In my community of Roy, we take tremendous pride of being home to the Roy High Royals. Generations have grown up here, and likewise, generations have led worthwhile lives after attending Roy High. But in Utah’s transforming economy, the reality of our 70 percent graduation rate meant too many young adults were not becoming part of a much-needed talented workforce. For the nearly 600 students that didn’t graduate between 2010 and 2014, our community failed them.
After conversing with the school principal, Gina Butters, it was apparent the school didn’t have the resources to reach every student. It was simply scraping by on a limited budget, like most Utah schools.
I decided to make a personal contribution to Roy High, confident principal Butters could invest in ways to improve learning.
What developed was astounding. Gina hired academic coaches for students not attending school, largely due to difficult environments at home. When a student wasn’t in class, the coach would literally visit their house and bring them to school. Students soon realized the unique support they had to reach their goals. They converted the support of the community to greater personal expectations and heightened self-esteem.
Once attendance grew, student achievement followed. Just six students did not graduate last year, a remarkable accomplishment. The “Roy Cone Project” illustrates that by investing in education, student success soars while welfare, unemployment and incarceration rates can be expected to decline.
Some quip that “money doesn’t buy results,” and I wouldn’t disagree. But my experience shows proper investment is necessary to obtain desired academic results. And with school funding at all government levels decreasing in Utah, proper investment is missing.

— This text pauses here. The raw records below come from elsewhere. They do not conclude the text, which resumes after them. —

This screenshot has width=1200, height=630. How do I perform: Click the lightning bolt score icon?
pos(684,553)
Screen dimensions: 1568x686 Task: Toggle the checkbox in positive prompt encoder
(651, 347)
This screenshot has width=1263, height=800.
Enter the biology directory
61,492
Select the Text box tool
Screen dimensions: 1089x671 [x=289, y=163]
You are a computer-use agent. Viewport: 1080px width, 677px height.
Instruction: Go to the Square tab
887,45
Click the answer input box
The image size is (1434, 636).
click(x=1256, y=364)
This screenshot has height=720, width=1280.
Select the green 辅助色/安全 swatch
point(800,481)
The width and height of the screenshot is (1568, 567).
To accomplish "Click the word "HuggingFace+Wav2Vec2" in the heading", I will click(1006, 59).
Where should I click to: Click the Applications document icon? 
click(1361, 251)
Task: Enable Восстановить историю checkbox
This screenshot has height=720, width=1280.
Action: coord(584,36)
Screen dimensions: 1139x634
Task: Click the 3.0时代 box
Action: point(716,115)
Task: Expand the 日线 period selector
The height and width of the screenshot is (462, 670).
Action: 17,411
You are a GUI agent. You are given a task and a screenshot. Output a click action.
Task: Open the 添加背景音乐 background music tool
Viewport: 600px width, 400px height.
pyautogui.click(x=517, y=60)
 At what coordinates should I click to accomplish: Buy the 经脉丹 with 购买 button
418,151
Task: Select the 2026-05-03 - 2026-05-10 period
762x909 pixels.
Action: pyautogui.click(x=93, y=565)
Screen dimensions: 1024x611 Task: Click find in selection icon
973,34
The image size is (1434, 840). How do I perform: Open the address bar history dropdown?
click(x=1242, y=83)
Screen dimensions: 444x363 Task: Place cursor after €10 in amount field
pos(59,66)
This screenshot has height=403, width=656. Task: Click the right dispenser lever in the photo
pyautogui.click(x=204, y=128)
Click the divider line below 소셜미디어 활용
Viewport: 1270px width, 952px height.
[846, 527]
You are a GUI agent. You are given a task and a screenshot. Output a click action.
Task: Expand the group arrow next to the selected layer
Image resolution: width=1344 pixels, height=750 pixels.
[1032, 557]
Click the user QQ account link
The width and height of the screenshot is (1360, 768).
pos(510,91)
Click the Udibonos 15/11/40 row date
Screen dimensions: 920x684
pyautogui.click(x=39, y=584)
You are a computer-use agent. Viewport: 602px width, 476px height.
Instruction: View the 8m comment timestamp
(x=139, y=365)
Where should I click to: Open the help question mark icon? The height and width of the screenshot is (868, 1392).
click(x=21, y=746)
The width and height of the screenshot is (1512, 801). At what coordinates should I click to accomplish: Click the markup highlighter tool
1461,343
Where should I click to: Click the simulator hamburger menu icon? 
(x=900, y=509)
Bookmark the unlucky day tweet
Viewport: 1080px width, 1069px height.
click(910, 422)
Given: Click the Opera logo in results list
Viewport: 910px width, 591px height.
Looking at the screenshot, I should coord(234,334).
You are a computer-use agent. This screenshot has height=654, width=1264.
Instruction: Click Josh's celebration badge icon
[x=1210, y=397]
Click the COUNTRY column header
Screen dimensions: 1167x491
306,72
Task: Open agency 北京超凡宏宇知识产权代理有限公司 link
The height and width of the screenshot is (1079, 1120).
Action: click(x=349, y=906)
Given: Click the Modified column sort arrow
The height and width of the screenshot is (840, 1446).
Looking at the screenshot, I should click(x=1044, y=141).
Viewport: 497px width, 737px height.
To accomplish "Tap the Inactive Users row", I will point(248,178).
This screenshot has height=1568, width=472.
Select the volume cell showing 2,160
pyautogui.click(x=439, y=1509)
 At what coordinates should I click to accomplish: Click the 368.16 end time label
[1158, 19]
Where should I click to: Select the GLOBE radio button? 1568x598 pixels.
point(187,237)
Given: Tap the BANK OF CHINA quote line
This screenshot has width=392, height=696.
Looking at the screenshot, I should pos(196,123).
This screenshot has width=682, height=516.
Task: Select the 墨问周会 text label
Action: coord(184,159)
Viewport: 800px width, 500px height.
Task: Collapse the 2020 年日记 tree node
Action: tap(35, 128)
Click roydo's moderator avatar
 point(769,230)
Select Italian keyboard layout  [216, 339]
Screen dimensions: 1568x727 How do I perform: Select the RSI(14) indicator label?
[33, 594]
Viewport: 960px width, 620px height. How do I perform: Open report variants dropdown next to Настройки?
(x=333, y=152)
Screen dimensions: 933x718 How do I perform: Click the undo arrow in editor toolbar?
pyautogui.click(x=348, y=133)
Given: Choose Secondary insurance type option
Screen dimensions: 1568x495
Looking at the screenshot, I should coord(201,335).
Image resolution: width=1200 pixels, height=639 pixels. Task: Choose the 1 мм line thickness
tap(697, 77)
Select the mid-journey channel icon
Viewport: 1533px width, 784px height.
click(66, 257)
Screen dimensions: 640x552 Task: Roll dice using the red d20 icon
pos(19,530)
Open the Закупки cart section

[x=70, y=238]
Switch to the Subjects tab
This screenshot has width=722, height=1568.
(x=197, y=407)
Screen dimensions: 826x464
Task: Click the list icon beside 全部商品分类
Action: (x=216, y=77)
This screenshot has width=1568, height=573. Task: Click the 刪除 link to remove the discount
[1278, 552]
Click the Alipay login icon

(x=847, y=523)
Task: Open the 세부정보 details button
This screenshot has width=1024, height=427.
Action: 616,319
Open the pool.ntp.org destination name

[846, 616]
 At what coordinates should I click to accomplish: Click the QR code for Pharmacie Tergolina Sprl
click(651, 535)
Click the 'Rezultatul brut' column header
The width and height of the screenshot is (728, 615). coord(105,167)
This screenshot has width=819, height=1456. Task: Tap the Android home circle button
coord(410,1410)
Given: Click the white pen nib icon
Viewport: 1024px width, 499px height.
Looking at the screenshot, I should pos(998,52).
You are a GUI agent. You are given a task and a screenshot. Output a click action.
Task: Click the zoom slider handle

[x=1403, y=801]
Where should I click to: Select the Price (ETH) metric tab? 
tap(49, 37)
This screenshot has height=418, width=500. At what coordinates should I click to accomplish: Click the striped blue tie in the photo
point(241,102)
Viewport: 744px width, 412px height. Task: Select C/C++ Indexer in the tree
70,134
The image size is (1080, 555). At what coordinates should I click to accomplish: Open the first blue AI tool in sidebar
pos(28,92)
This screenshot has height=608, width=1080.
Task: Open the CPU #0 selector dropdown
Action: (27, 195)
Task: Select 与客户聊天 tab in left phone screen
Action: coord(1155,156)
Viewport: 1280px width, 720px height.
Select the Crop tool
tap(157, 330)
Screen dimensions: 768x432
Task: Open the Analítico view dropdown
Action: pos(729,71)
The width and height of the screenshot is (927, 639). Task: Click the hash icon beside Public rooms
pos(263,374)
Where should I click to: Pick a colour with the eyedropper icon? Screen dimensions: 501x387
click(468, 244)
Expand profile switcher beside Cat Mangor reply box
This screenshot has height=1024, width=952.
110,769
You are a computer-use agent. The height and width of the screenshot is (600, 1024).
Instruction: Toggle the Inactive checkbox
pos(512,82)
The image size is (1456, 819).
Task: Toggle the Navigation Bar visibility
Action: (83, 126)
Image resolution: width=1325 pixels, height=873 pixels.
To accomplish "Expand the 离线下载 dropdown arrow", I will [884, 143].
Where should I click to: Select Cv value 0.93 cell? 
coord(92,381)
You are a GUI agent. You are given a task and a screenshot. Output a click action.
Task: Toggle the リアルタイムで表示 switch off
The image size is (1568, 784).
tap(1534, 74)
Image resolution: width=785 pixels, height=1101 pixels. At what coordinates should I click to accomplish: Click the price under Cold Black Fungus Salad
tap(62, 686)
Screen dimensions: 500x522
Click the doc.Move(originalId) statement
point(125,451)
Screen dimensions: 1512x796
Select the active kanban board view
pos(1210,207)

“The notion that spending doesn’t matter is just not true,” said Kirabo Jackson of Northwestern University, who conducted a recent study on the relationship between education spending and academic results for the Quarterly Journal of Economics. “We found that exposure to higher levels of public K-12 spending when you’re in school has a pretty large beneficial effect on the adult outcomes of kids.”
Though the Roy Cone is a great example of investment paying dividends, it’s not the only Utah example.
Recently, Goldman Sachs and the United Way of Salt Lake partnered in the nation’s first social impact bond for early education. Out of 595 students, 110 were identified to likely need special education. After one year of preschool, just one student required special education. Not only did this brighten the future of 110 students, it also saved almost $300,000 in future special education costs.
Similarly, Tooele County improved performance through a federal grant. After hiring four counselors, disciplinary referrals dropped by 46 percent. For students often in the principal’s office, access to trained counselors produced better behavior and substantial growth in test results.
In business, if I found a commodity that could provide a return on my investment like Roy High, I wouldn’t decrease my investment. I would do everything in my power to invest more and continue increasing my return. Utah schools are that commodity: By investing in education today, our state will reap the rewards for the next several decades.
We proudly do more with less in Utah, but less isn’t always more. Public education operates on drastically fewer dollars today than 10 and 20 years ago, but student performance remains average. Utah, when has average ever been acceptable?
Our schools are ripe for a collective investment. To elevate the outcomes of students in Utah, increased investment is mandatory. I support the Our Schools Now ballot initiative for proper investment in education because our children and our communities depend on it.
Alan Hall is Chairman of MarketStar, former Chair of Prosperity 2020 at the Salt Lake Chamber and a member of the Our Schools Now steering committee.